They are known for issuing report cards on the state of the subways, and for giving the “Pokey and Schleppie Awards” to the slowest and most unreliable buses.
But the campaign also advocates for state funding for public transportation, and pushes the MTA to become a more equitable system.
“The MTA itself needs to prioritize the right projects,” said campaign coordinator Jaqi Cohen. “I don’t think the MTA has a great track record, until more recently, in prioritizing accessibility in the subway system.”
Last week, 17 straphangers were stuck on an elevator for almost an hour at a Brooklyn Heights station. Cohen said while the situation was “extra heinous” because of how long it took to get the riders out, broken elevators isn’t a new occurrence.

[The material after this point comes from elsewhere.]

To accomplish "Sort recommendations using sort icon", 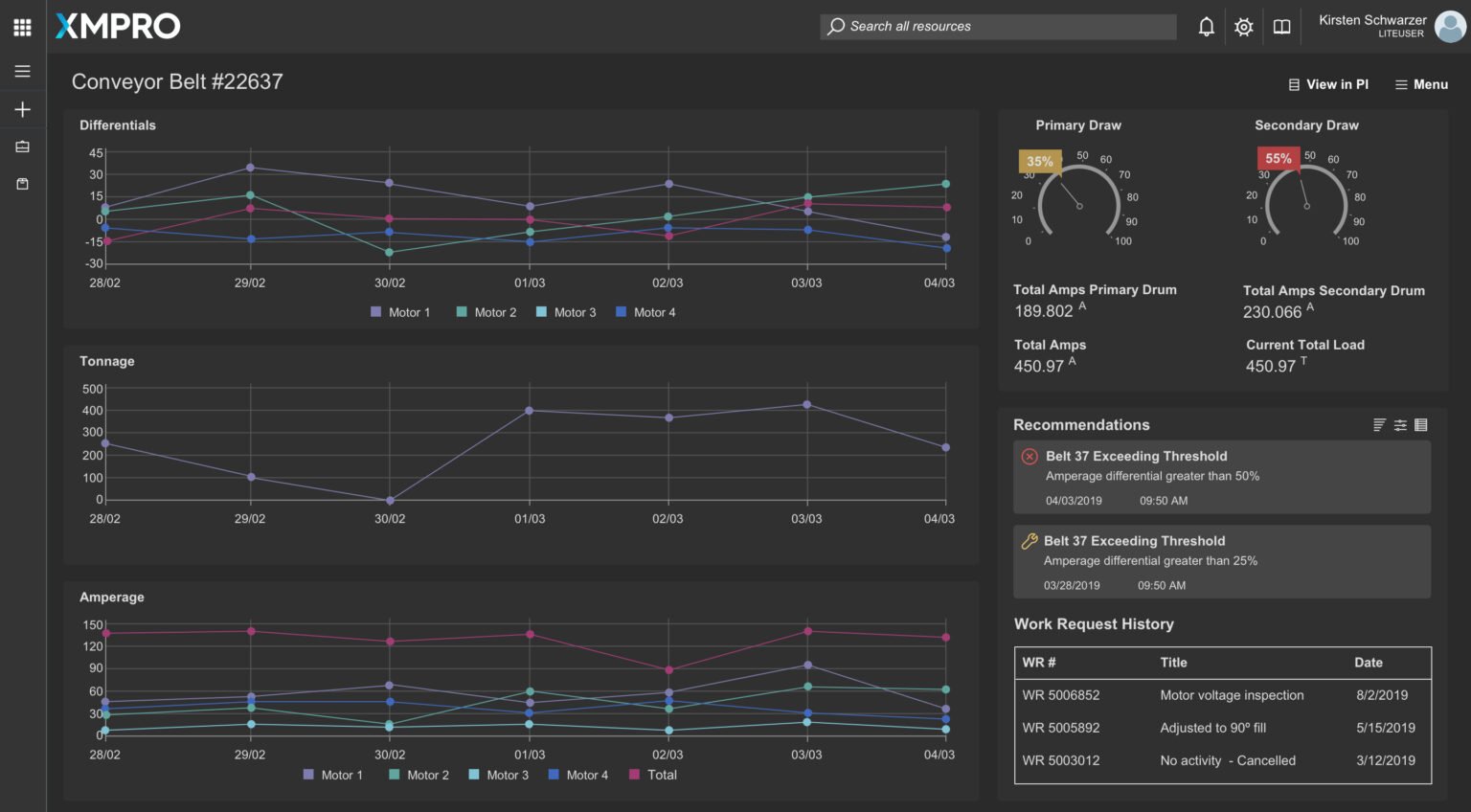I will (1379, 425).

“It’s important that the subway system have more elevators, but it’s also important that the existing elevators be properly maintained and functioning,” she said.
Out of the MTA’s 472 stations, less than a quarter of them have elevators or are ADA-accessible.

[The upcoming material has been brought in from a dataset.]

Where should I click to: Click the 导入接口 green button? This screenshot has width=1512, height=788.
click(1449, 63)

That means the elderly, New Yorkers with disabilities, and parents with strollers can’t get on the trains.
“It’s not just an infrastructure issue, it’s a civil rights issue,” Cohen said. “The fact that so many New Yorkers are being barred from taking our public transit system is something that needs to be changed.”
Cohen added that New York City Transit President Andy Byford’s new plan, Fast Forward, would install more elevators and tackles accessibility “aggressively.”
“But at the end of the day, it’s still a plan, it’s not funded,” she said. “Until we get that money, we’re going to see more problems like what happened here at Clark Street.”